Temporal Dynamics of Visual Processing during fixation across the Visual Field
Abstract
During natural scene inspection, vision unfolds through sequences of saccades and brief fixation periods. Although information is processed across the visual field during fixation, the temporal evolution of this processing and the interplay between foveal and extrafoveal processing remain incompletely characterized. We first investigated whether the time course of change localization during fixation differs across regions of the visual field. Participants made a saccade toward a fixation point surrounded by four bars that could be located either all in the fovea (0.3º of eccentricity), all in the periphery (9º of eccentricity), or two in the fovea and two in the periphery.
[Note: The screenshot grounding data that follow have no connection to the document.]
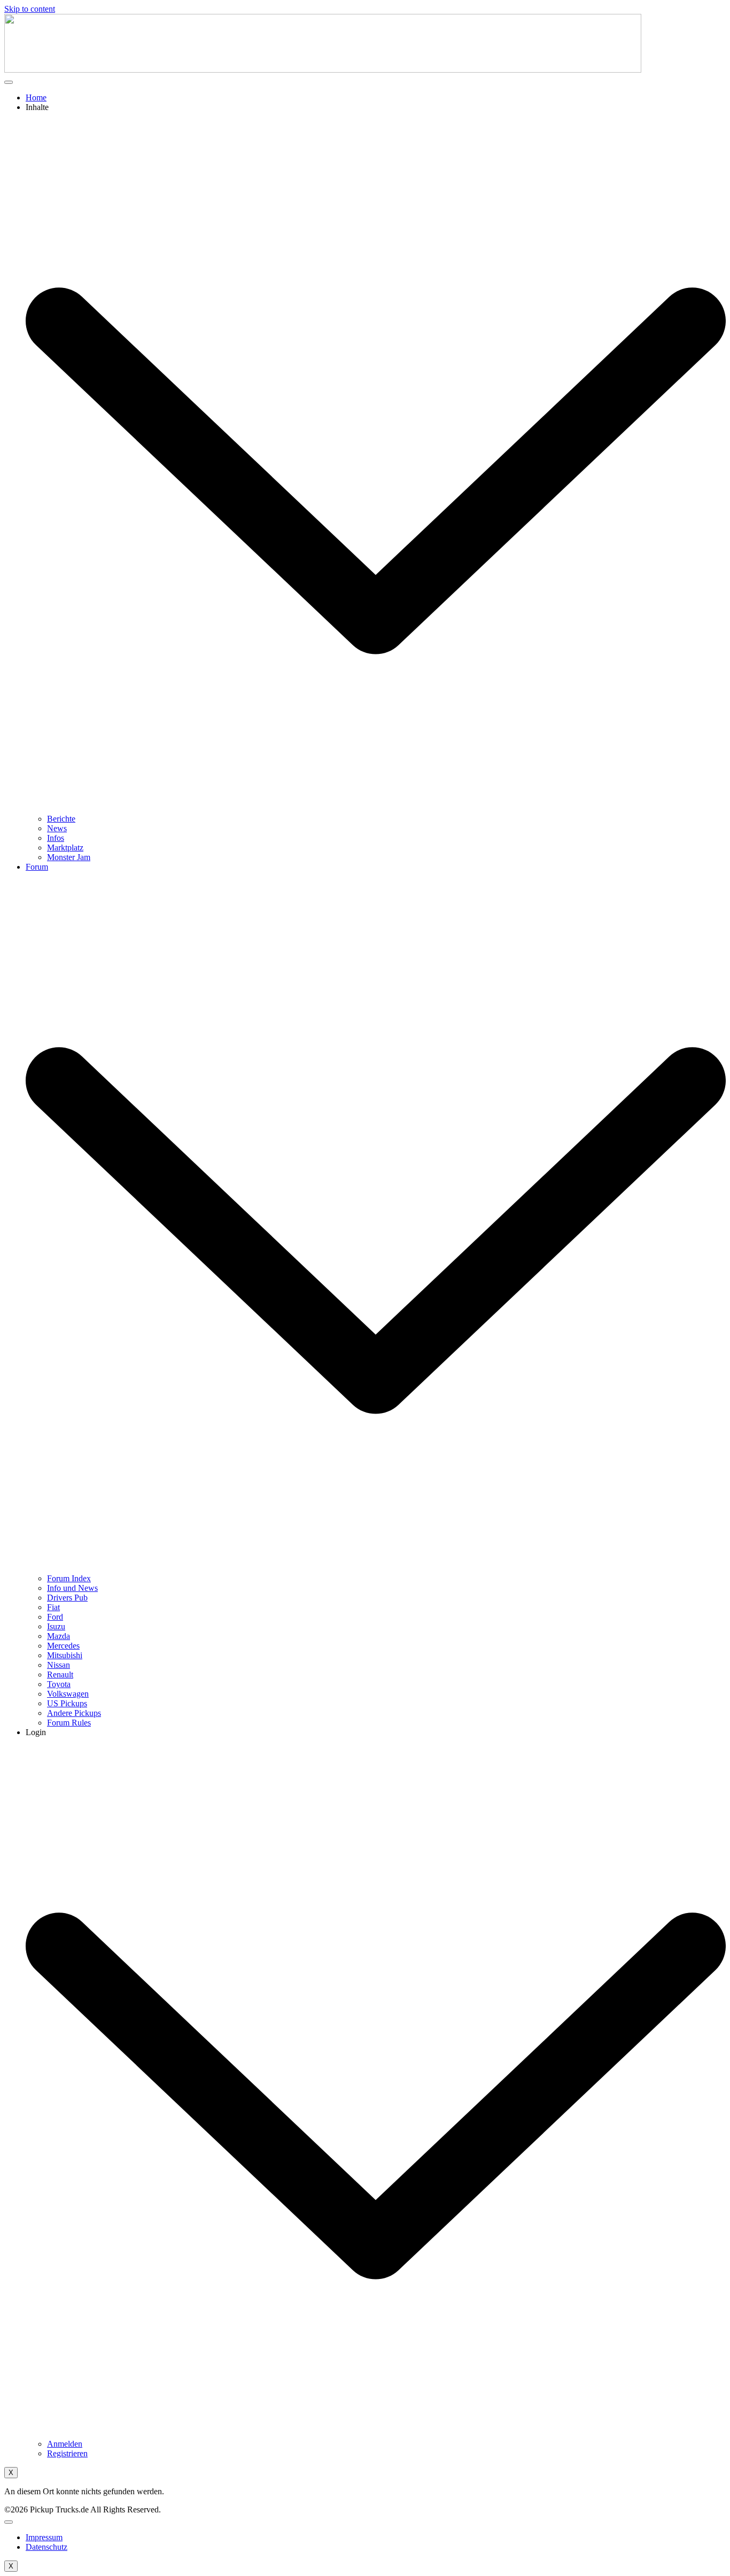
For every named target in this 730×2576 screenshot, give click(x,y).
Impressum (44, 2537)
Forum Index (69, 1578)
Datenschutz (46, 2546)
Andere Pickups (74, 1713)
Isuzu (56, 1626)
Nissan (58, 1664)
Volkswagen (68, 1693)
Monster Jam (68, 857)
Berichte (61, 818)
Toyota (59, 1684)
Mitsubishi (64, 1655)
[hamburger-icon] (8, 82)
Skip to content (29, 8)
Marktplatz (65, 847)
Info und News (72, 1588)
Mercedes (63, 1645)
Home (36, 97)
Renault (60, 1674)
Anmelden (64, 2443)
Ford (55, 1616)
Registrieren (67, 2453)
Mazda (58, 1636)
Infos (55, 837)
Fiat (53, 1607)
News (57, 828)
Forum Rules (69, 1722)
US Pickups (67, 1703)
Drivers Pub (67, 1597)
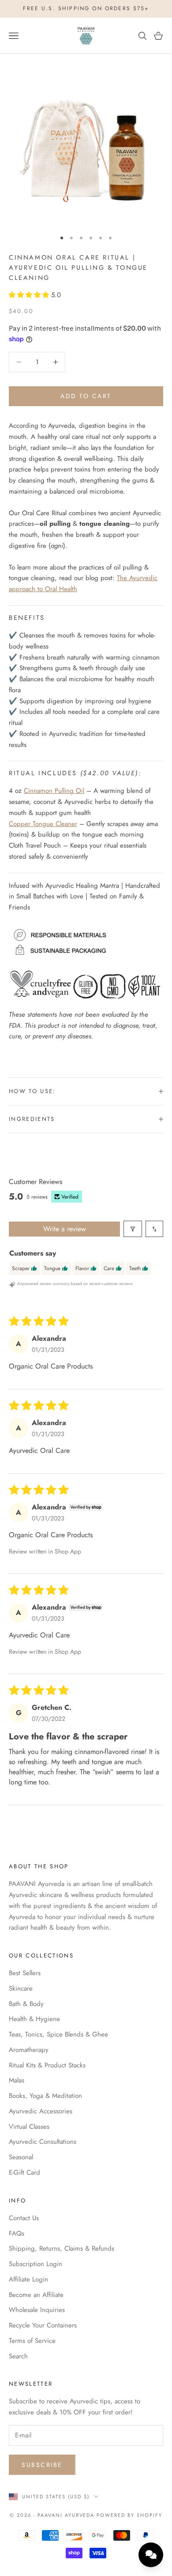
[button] (30, 295)
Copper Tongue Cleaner (43, 824)
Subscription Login (35, 2264)
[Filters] (132, 1229)
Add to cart (86, 396)
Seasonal (21, 2157)
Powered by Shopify (129, 2515)
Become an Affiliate (36, 2295)
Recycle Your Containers (43, 2325)
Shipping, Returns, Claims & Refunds (61, 2248)
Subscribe (42, 2464)
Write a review (64, 1229)
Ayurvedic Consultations (42, 2141)
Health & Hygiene (34, 2019)
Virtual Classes (29, 2126)
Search (18, 2356)
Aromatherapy (29, 2050)
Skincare (21, 1988)
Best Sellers (25, 1973)
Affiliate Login (28, 2279)
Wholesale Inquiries (37, 2310)
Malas (16, 2080)
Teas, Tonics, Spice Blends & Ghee (58, 2034)
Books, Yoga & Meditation (45, 2096)
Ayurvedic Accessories (40, 2111)
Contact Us (24, 2218)
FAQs (16, 2233)
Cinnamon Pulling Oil (54, 791)
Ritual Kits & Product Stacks (47, 2065)
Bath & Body (26, 2004)
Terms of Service (32, 2341)
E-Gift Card (24, 2172)
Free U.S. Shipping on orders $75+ (86, 8)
Upon saccade landing, one of the stimuli briefly changed its orientation, and at the end of the trial participants reported the location of the moving stimulus. While foveal change localization remained relatively stable throughout fixation, at 9º performance markedly improved over time. When foveal and peripheral stimuli were monitored simultaneously, a similar pattern emerged: peripheral performance showed a pronounced recovery during fixation, whereas foveal performance remained stable. To determine if this temporal modulation follows a graded, eccentricity-dependent profile, in a second study stimuli were presented at different eccentricities (0.3º, 2º, 6º, 15º), either in isolation or split across two eccentricities. Performance improved over time during the course of fixation, with larger improvements at greater eccentricities. When two eccentricities were monitored simultaneously, early fixation performance favored stimuli closer to the center of gaze, but peripheral performance rapidly recovered, following a time course comparable to when tested alone. Together, these findings reveal that fixation is not a static processing window but a dynamic period in which visual processing recovers following saccades in a graded, eccentricity-dependent manner. Peripheral processing appears to incur an early post-saccadic cost that is progressively compensated during fixation, highlighting fundamental spatiotemporal constraints in active vision.